The line containing "1711x896 pixels. How", plus every line that follows it to the end of the listing below, is what you transcribe exactly; omit all pictures.

........

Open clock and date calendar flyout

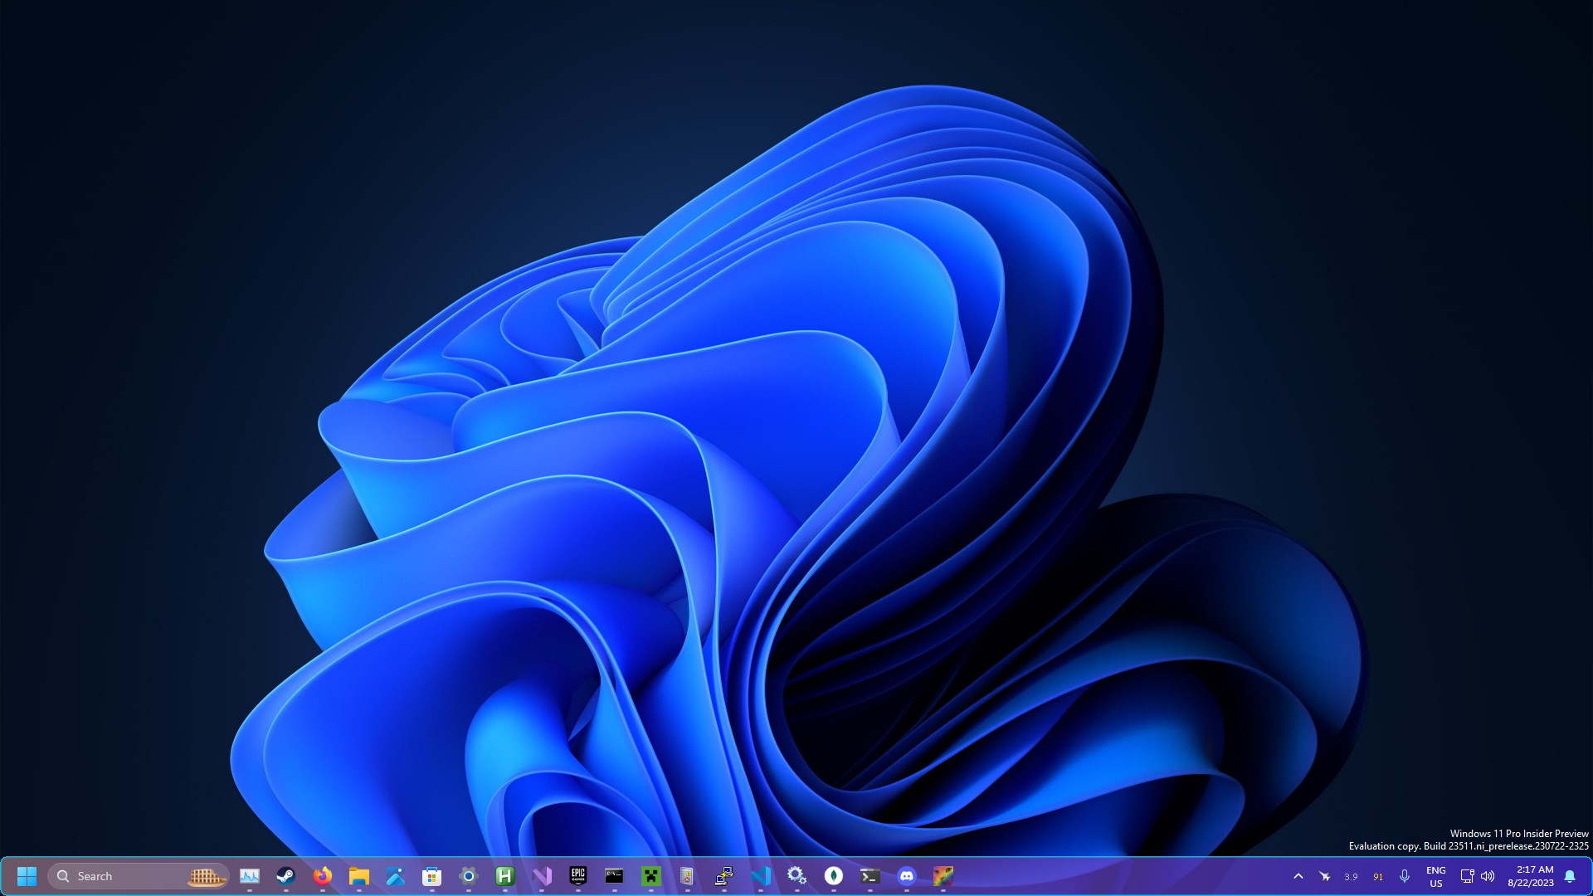pos(1532,876)
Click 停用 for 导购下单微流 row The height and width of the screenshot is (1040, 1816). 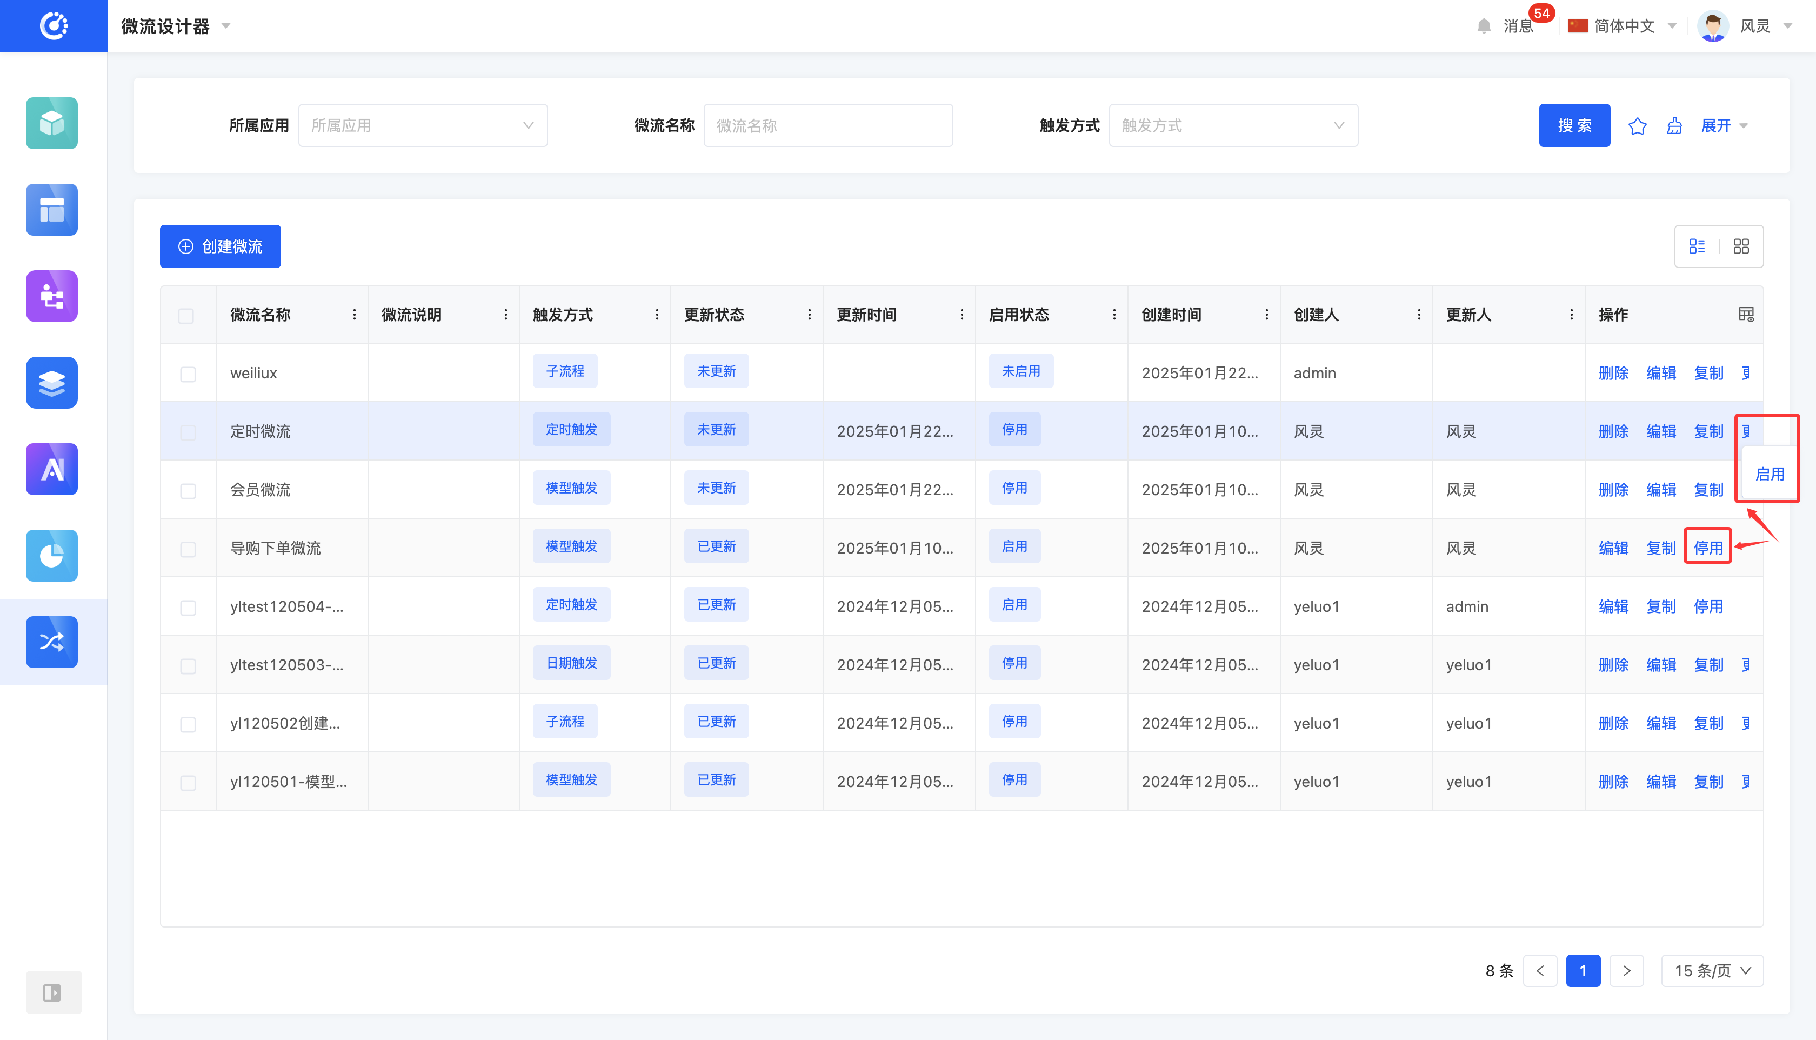(x=1707, y=548)
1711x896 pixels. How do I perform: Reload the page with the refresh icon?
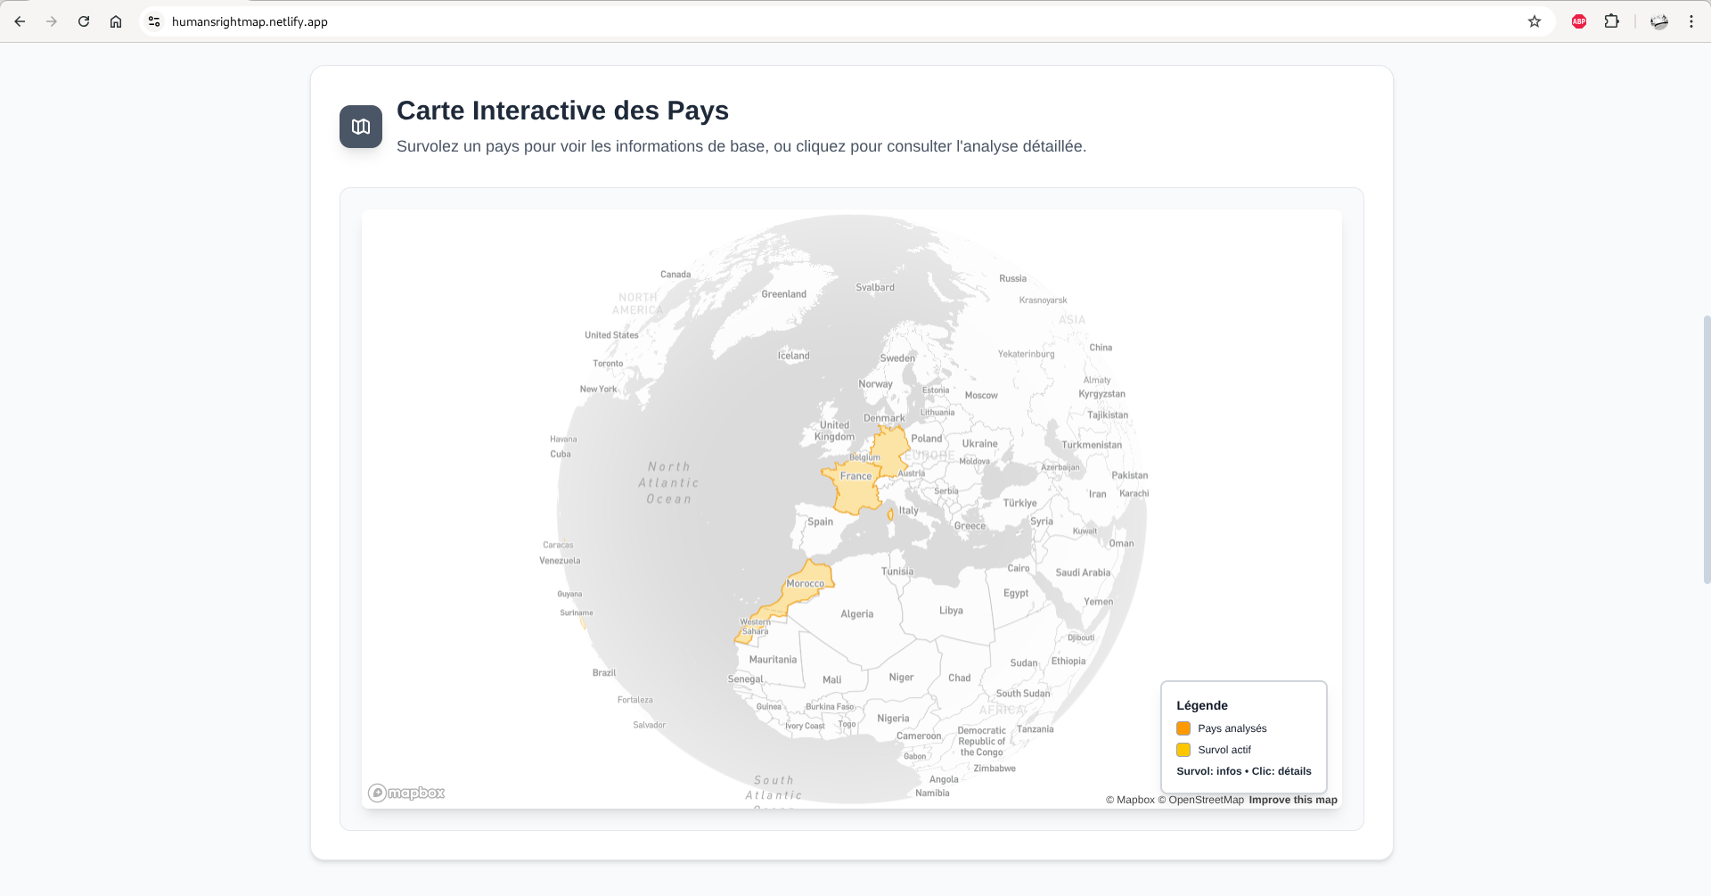click(x=83, y=21)
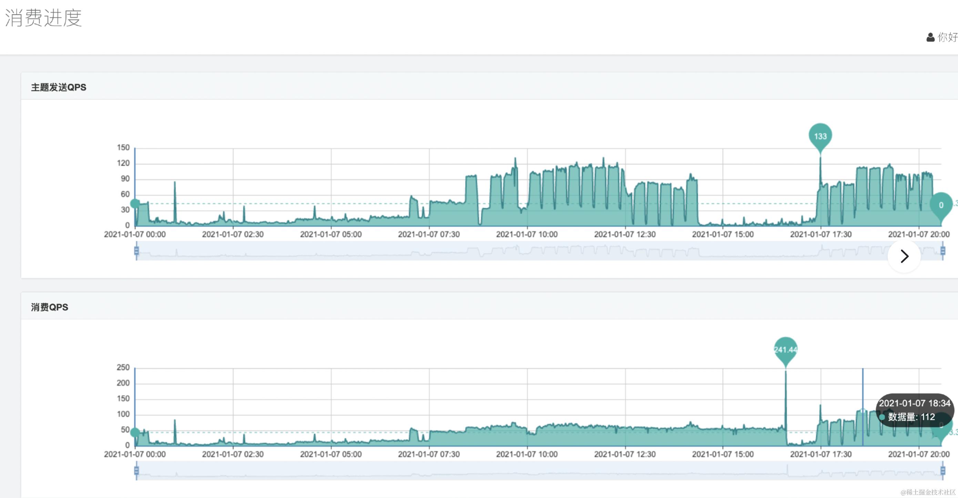The height and width of the screenshot is (498, 958).
Task: Click the 主题发送QPS panel header
Action: pyautogui.click(x=58, y=87)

........

(RESPONSE TO THE TASK)
1711x896 pixels. How do I perform: Reload the page with the refresh icon?
click(x=83, y=21)
The height and width of the screenshot is (498, 958).
Task: Click the 主题发送QPS panel header
Action: pyautogui.click(x=58, y=87)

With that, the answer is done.